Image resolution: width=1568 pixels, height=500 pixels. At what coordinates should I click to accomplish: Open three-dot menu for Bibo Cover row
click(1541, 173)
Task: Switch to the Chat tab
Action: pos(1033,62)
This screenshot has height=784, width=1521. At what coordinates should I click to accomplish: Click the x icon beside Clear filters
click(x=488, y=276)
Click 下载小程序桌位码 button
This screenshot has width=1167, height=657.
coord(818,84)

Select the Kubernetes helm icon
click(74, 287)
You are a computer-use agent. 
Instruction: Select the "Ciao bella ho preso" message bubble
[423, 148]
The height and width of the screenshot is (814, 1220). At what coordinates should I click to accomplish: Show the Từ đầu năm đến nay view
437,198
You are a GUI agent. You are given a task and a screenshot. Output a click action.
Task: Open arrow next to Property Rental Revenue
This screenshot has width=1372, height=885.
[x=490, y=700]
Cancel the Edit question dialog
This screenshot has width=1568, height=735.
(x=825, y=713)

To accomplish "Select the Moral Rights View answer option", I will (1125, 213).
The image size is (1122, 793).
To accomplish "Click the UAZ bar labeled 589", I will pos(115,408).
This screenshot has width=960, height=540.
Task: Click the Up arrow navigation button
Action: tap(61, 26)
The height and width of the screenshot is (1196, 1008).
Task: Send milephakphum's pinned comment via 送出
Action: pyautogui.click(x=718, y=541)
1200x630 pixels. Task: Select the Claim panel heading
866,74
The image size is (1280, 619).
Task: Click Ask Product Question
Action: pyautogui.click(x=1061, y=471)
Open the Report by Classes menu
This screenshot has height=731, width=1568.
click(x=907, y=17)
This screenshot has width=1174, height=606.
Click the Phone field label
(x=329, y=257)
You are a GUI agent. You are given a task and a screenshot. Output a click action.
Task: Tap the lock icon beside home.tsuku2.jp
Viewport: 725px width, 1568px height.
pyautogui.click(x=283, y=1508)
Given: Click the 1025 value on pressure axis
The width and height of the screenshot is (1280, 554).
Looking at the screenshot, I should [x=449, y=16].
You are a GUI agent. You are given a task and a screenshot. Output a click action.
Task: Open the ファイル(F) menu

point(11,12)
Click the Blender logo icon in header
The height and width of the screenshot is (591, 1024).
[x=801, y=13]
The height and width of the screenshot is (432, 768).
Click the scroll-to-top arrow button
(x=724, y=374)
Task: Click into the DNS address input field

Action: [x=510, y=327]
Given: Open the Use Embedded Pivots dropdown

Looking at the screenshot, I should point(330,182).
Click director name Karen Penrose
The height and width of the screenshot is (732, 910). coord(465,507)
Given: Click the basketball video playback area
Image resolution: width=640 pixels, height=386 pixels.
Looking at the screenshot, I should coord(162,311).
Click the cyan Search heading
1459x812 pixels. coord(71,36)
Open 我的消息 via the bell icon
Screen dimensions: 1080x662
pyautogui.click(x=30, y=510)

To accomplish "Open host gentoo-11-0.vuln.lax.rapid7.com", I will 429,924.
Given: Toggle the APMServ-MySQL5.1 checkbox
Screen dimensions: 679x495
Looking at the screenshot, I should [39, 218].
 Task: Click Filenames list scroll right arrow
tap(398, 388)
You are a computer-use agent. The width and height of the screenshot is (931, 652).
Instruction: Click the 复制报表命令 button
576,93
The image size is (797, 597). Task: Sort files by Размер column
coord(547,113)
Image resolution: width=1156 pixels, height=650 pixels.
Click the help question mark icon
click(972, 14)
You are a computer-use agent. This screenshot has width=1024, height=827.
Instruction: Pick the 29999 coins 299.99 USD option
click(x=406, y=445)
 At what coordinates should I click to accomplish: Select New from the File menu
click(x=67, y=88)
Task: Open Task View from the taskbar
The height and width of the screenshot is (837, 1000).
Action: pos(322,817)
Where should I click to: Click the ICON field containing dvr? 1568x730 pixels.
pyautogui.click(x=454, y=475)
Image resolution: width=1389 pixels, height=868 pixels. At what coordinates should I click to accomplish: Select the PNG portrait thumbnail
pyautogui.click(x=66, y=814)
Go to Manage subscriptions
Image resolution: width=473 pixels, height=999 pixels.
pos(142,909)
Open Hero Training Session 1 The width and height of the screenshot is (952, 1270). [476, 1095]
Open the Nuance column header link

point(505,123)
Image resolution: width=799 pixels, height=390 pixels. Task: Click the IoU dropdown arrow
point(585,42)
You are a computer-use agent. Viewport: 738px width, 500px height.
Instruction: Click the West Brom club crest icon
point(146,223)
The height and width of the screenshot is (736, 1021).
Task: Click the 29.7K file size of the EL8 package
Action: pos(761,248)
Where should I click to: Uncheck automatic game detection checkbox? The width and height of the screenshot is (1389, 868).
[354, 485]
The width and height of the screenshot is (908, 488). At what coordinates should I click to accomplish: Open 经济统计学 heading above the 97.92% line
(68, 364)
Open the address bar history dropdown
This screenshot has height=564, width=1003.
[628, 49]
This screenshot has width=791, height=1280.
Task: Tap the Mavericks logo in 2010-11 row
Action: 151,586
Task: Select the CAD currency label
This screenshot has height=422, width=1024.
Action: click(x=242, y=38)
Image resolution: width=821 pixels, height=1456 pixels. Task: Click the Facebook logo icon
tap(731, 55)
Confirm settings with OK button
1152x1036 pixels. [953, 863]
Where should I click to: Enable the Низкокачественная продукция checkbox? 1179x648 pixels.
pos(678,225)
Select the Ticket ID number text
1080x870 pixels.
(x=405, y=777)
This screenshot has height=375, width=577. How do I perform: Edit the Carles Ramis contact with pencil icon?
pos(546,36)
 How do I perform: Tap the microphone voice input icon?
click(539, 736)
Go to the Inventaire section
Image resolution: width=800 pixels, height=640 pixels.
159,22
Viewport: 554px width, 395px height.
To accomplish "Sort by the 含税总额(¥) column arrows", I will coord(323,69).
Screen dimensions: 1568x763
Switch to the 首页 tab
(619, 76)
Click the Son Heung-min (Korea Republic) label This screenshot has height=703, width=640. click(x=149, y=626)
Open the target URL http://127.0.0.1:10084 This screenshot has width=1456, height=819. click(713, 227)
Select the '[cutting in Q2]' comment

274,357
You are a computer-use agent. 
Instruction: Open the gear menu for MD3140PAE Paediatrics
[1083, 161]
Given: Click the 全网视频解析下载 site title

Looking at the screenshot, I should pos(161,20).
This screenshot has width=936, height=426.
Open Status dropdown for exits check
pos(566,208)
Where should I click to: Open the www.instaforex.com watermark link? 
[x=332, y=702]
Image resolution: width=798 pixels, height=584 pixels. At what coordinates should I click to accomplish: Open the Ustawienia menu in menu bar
◇ ◇ ◇
Objective: Please reproduce every item above word for word, keeping them in the same order.

Result of the exercise:
Image resolution: width=1568 pixels, height=500 pixels. At what coordinates should I click to accomplish: Open three-dot menu for Bibo Cover row
click(1541, 173)
Task: Switch to the Chat tab
Action: pos(1033,62)
This screenshot has height=784, width=1521. At what coordinates should I click to accomplish: Click the x icon beside Clear filters
click(x=488, y=276)
Click 下载小程序桌位码 button
This screenshot has width=1167, height=657.
coord(818,84)

Select the Kubernetes helm icon
click(74, 287)
You are a computer-use agent. 
Instruction: Select the "Ciao bella ho preso" message bubble
[423, 148]
The height and width of the screenshot is (814, 1220). At what coordinates should I click to accomplish: Show the Từ đầu năm đến nay view
437,198
You are a GUI agent. You are given a task and a screenshot. Output a click action.
Task: Open arrow next to Property Rental Revenue
This screenshot has width=1372, height=885.
[x=490, y=700]
Cancel the Edit question dialog
This screenshot has width=1568, height=735.
(x=825, y=713)

To accomplish "Select the Moral Rights View answer option", I will (1125, 213).
The image size is (1122, 793).
To accomplish "Click the UAZ bar labeled 589", I will pos(115,408).
This screenshot has width=960, height=540.
Task: Click the Up arrow navigation button
Action: tap(61, 26)
The height and width of the screenshot is (1196, 1008).
Task: Send milephakphum's pinned comment via 送出
Action: pyautogui.click(x=718, y=541)
1200x630 pixels. Task: Select the Claim panel heading
866,74
The image size is (1280, 619).
Task: Click Ask Product Question
Action: pyautogui.click(x=1061, y=471)
Open the Report by Classes menu
This screenshot has height=731, width=1568.
click(x=907, y=17)
This screenshot has width=1174, height=606.
Click the Phone field label
(x=329, y=257)
You are a GUI agent. You are given a task and a screenshot. Output a click action.
Task: Tap the lock icon beside home.tsuku2.jp
Viewport: 725px width, 1568px height.
pyautogui.click(x=283, y=1508)
Given: Click the 1025 value on pressure axis
The width and height of the screenshot is (1280, 554).
Looking at the screenshot, I should [x=449, y=16].
You are a GUI agent. You are given a task and a screenshot. Output a click action.
Task: Open the ファイル(F) menu

point(11,12)
Click the Blender logo icon in header
The height and width of the screenshot is (591, 1024).
[x=801, y=13]
The height and width of the screenshot is (432, 768).
Click the scroll-to-top arrow button
(x=724, y=374)
Task: Click into the DNS address input field

Action: [x=510, y=327]
Given: Open the Use Embedded Pivots dropdown

Looking at the screenshot, I should point(330,182).
Click director name Karen Penrose
The height and width of the screenshot is (732, 910). coord(465,507)
Given: Click the basketball video playback area
Image resolution: width=640 pixels, height=386 pixels.
Looking at the screenshot, I should coord(162,311).
Click the cyan Search heading
1459x812 pixels. coord(71,36)
Open 我的消息 via the bell icon
Screen dimensions: 1080x662
pyautogui.click(x=30, y=510)

To accomplish "Open host gentoo-11-0.vuln.lax.rapid7.com", I will 429,924.
Given: Toggle the APMServ-MySQL5.1 checkbox
Screen dimensions: 679x495
Looking at the screenshot, I should [39, 218].
 Task: Click Filenames list scroll right arrow
tap(398, 388)
You are a computer-use agent. The width and height of the screenshot is (931, 652).
Instruction: Click the 复制报表命令 button
576,93
The image size is (797, 597). Task: Sort files by Размер column
coord(547,113)
Image resolution: width=1156 pixels, height=650 pixels.
Click the help question mark icon
click(972, 14)
You are a computer-use agent. This screenshot has width=1024, height=827.
Instruction: Pick the 29999 coins 299.99 USD option
click(x=406, y=445)
 At what coordinates should I click to accomplish: Select New from the File menu
click(x=67, y=88)
Task: Open Task View from the taskbar
The height and width of the screenshot is (837, 1000).
Action: pos(322,817)
Where should I click to: Click the ICON field containing dvr? 1568x730 pixels.
pyautogui.click(x=454, y=475)
Image resolution: width=1389 pixels, height=868 pixels. At what coordinates should I click to accomplish: Select the PNG portrait thumbnail
pyautogui.click(x=66, y=814)
Go to Manage subscriptions
Image resolution: width=473 pixels, height=999 pixels.
pos(142,909)
Open Hero Training Session 1 The width and height of the screenshot is (952, 1270). [476, 1095]
Open the Nuance column header link

point(505,123)
Image resolution: width=799 pixels, height=390 pixels. Task: Click the IoU dropdown arrow
point(585,42)
You are a computer-use agent. Viewport: 738px width, 500px height.
Instruction: Click the West Brom club crest icon
point(146,223)
The height and width of the screenshot is (736, 1021).
Task: Click the 29.7K file size of the EL8 package
Action: pos(761,248)
Where should I click to: Uncheck automatic game detection checkbox? The width and height of the screenshot is (1389, 868).
[354, 485]
The width and height of the screenshot is (908, 488). At what coordinates should I click to accomplish: Open 经济统计学 heading above the 97.92% line
(68, 364)
Open the address bar history dropdown
This screenshot has height=564, width=1003.
[628, 49]
This screenshot has width=791, height=1280.
Task: Tap the Mavericks logo in 2010-11 row
Action: 151,586
Task: Select the CAD currency label
This screenshot has height=422, width=1024.
Action: click(x=242, y=38)
Image resolution: width=821 pixels, height=1456 pixels. Task: Click the Facebook logo icon
tap(731, 55)
Confirm settings with OK button
1152x1036 pixels. [953, 863]
Where should I click to: Enable the Низкокачественная продукция checkbox? 1179x648 pixels.
pos(678,225)
Select the Ticket ID number text
1080x870 pixels.
(x=405, y=777)
This screenshot has height=375, width=577. How do I perform: Edit the Carles Ramis contact with pencil icon?
pos(546,36)
 How do I perform: Tap the microphone voice input icon?
click(539, 736)
Go to the Inventaire section
Image resolution: width=800 pixels, height=640 pixels.
159,22
Viewport: 554px width, 395px height.
To accomplish "Sort by the 含税总额(¥) column arrows", I will coord(323,69).
Screen dimensions: 1568x763
Switch to the 首页 tab
(619, 76)
Click the Son Heung-min (Korea Republic) label This screenshot has height=703, width=640. click(x=149, y=626)
Open the target URL http://127.0.0.1:10084 This screenshot has width=1456, height=819. click(713, 227)
Select the '[cutting in Q2]' comment

274,357
You are a computer-use agent. 
Instruction: Open the gear menu for MD3140PAE Paediatrics
[1083, 161]
Given: Click the 全网视频解析下载 site title

Looking at the screenshot, I should pos(161,20).
This screenshot has width=936, height=426.
Open Status dropdown for exits check
pos(566,208)
Where should I click to: Open the www.instaforex.com watermark link? 
[x=332, y=702]
Image resolution: width=798 pixels, height=584 pixels. At what coordinates should I click to accomplish: Open the Ustawienia menu in menu bar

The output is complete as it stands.